Beijing's municipal government sent text messages Wednesday to many cellphones in the city, urging people to set off fewer fireworks or none at all. Two years ago in the capital, levels of tiny particulates known as PM 2.5 rose to an hourly figure of 1,486 micrograms per cubic meter, state media reported. In comparison, on Jan. 1, the worst day in the Los Angeles area this month, hourly levels of fine particles reached 220 micrograms per cubic meter. U.S. health standards say those concentrations should not exceed an average of 35 micrograms per cubic meter over a 24-hour period.
Starting Thursday, the China Meteorological Administration will begin using a daily four-alert fireworks index tied to smog levels in some cities. When the index hits the highest, or red, level, the public will be advised not to light any fireworks, the official New China News Agency said.
Several cities have curtailed the number of days that residents are allowed to use fireworks. Chu Xumin of the environmental group Green Zhejiang in eastern China noted that the city of Hangzhou has issued a regulation permitting fireworks on only three days during the weeklong holiday, down from an 18-day period in 2013. The city also canceled its autumn fireworks festival.
Through social media networks and via op-ed articles in local newspapers, Green Zhejiang has been urging people to curb their use of pyrotechnics.
"We want to promote a culture of individual responsibility, of doing little things that can help create better air quality," Chu said. "So driving less, smoking less, fewer fireworks."
More and more people are cooperating, Chu believes. "People are very aware of what's going on," he said.
A survey by the Shanghai Municipal Statistics Bureau found that 81% of city residents supported a total ban on fireworks and that 85% said they were not buying any this holiday season.
Jia Lin, 26, was shopping Wednesday at a roadside fireworks stand in central Beijing. Many of the packages' labels boasted that they produced "less smoke," but bore warnings on the back that they pollute the environment.

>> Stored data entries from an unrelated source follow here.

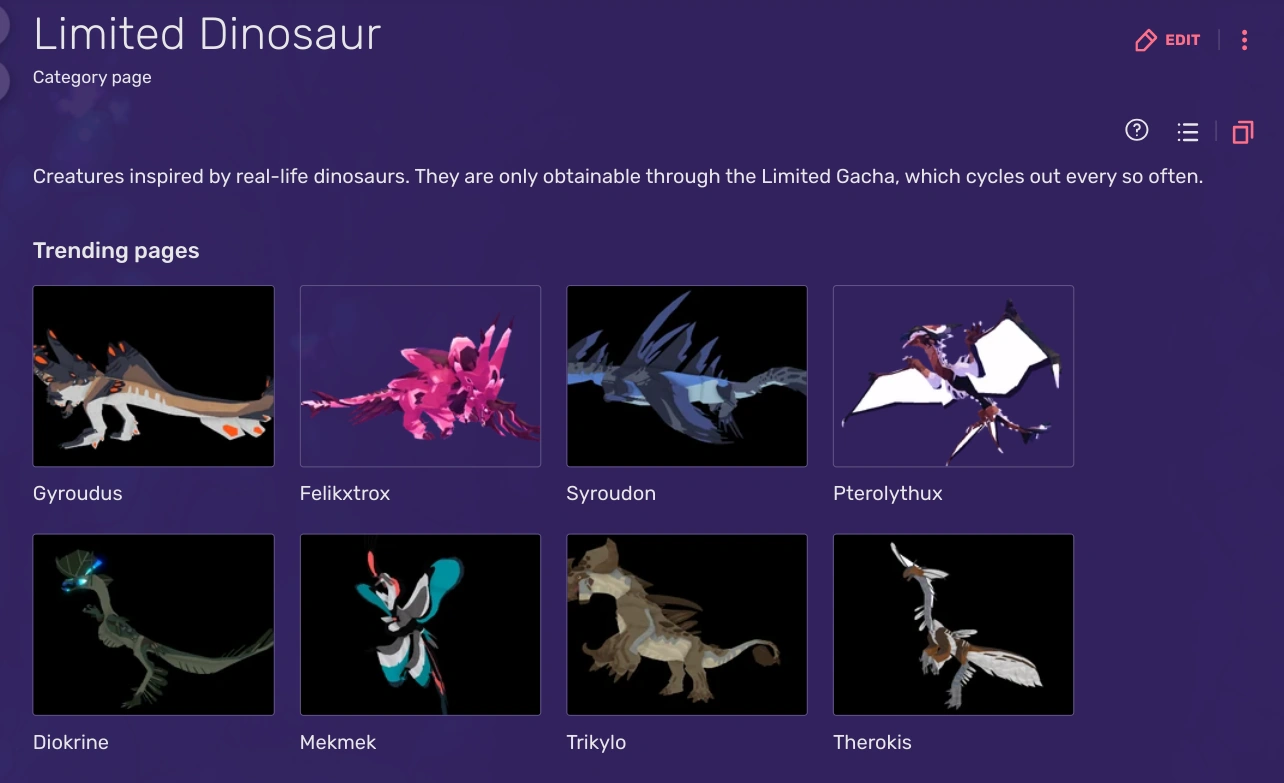The width and height of the screenshot is (1284, 783).
Task: Click the blue Syroudon thumbnail image
Action: [x=687, y=375]
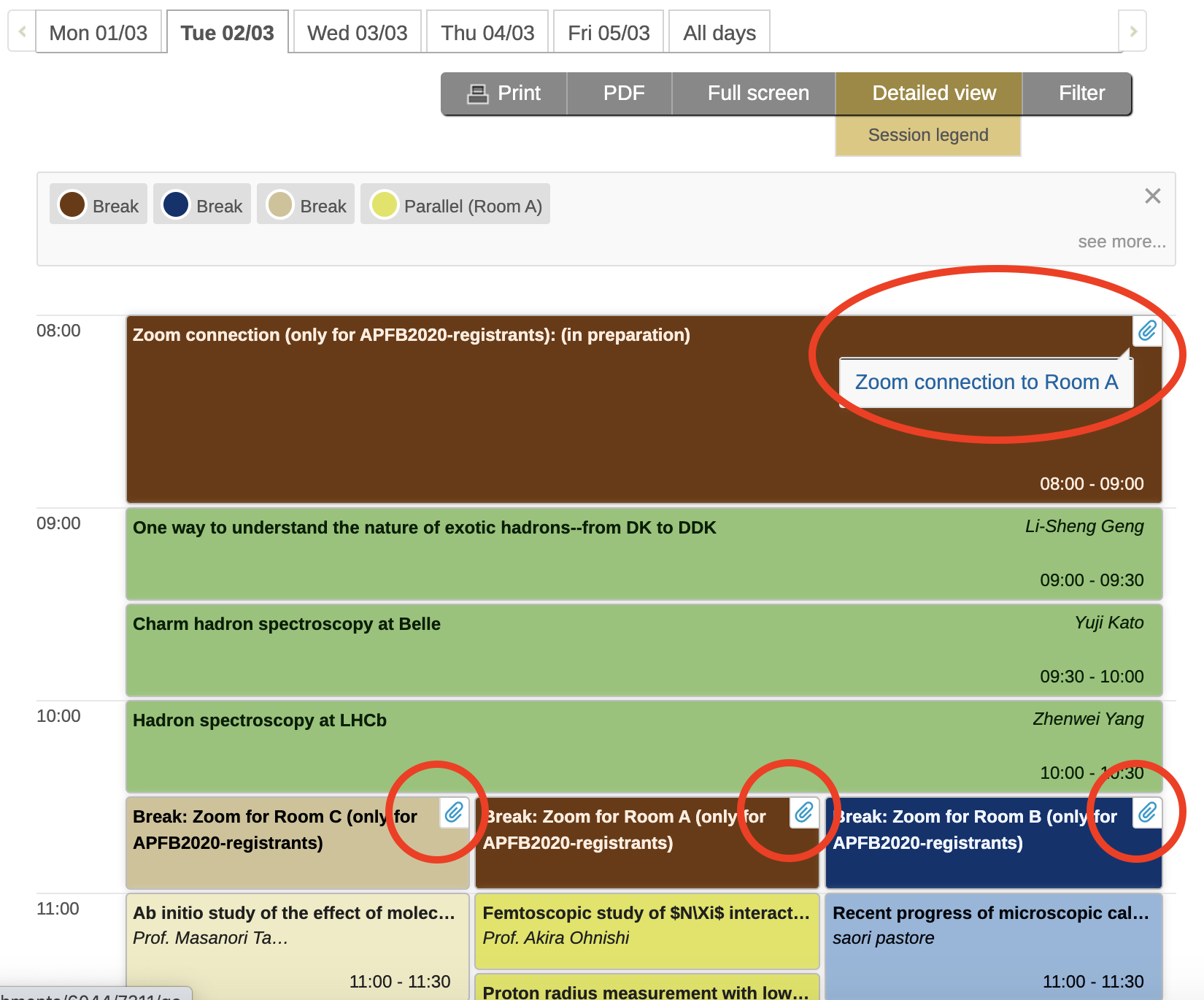Click yellow Parallel (Room A) legend swatch
The image size is (1204, 1000).
click(384, 204)
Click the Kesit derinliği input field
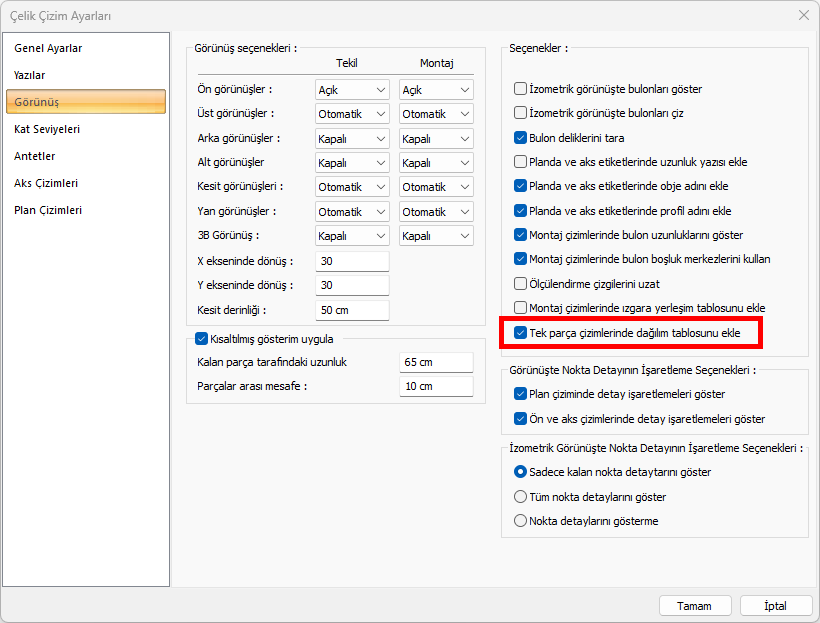Viewport: 820px width, 623px height. [x=352, y=310]
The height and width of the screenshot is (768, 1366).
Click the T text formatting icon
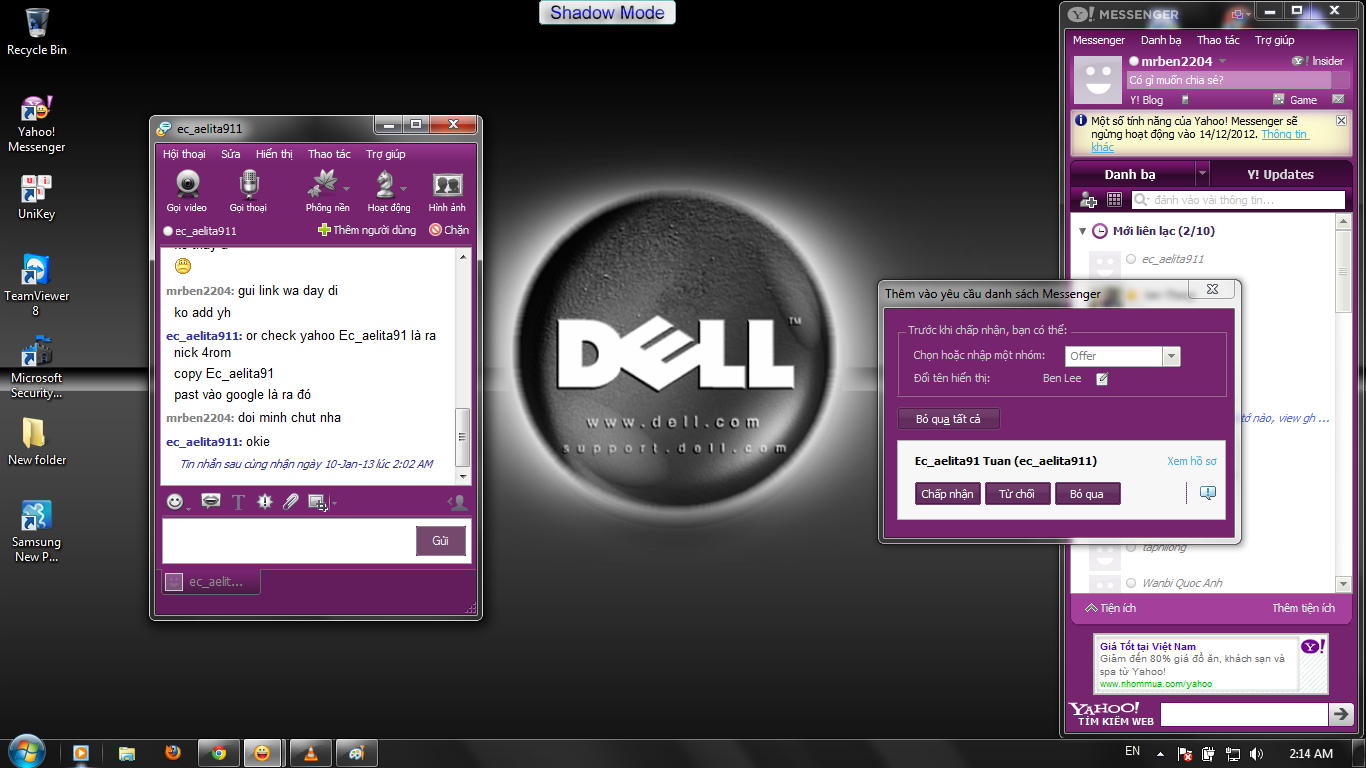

After perusing packages labeled "Happy Panda," "America's #1 Tanks" and a set called "I Love the Diaoyu Islands," a reference to territory claimed by both China and Japan, she settled on just a few simple packs of firecrackers.
"We are doing less this year," Jia said. "When my aunt heard I was going to buy fireworks, she told me, 'Don't buy too many.' My friends have been circulating messages on social media for months about this."
In addition to urging people to cut down on their use of fireworks, Chu's group is also promoting "e-fireworks," electronic devices that go bang like a real pyrotechnic and emit a flash of light, but don't produce any smoke.
Jia said she'd consider using those if access "was as easy as this stand." But a clerk at the stand dismissed the idea that they could replace the real pop of a Happy Panda or America's #1 Tanks, which actually look like miniature armored vehicles.
"It's meaningless," the clerk said. "It's just like playing a recording."
The Beijing Consumers Assn. has suggested flowers as another possible alternative to fireworks.
In an editorial, the state-run China Daily newspaper said customs must adapt to the modern, polluted age.
"Some may argue that burning firecrackers is a traditional part of Chinese culture. But culture derives from life and changes with the times," the paper opined. "Since we have been choking on the smog that at times makes people only yards in front of us almost invisible, it should be common sense that we express our joy and wishes at the new year without coughing and sputtering on the aftereffects of fireworks."
Times staff writer Tony Barboza in Los Angeles contributed to this report.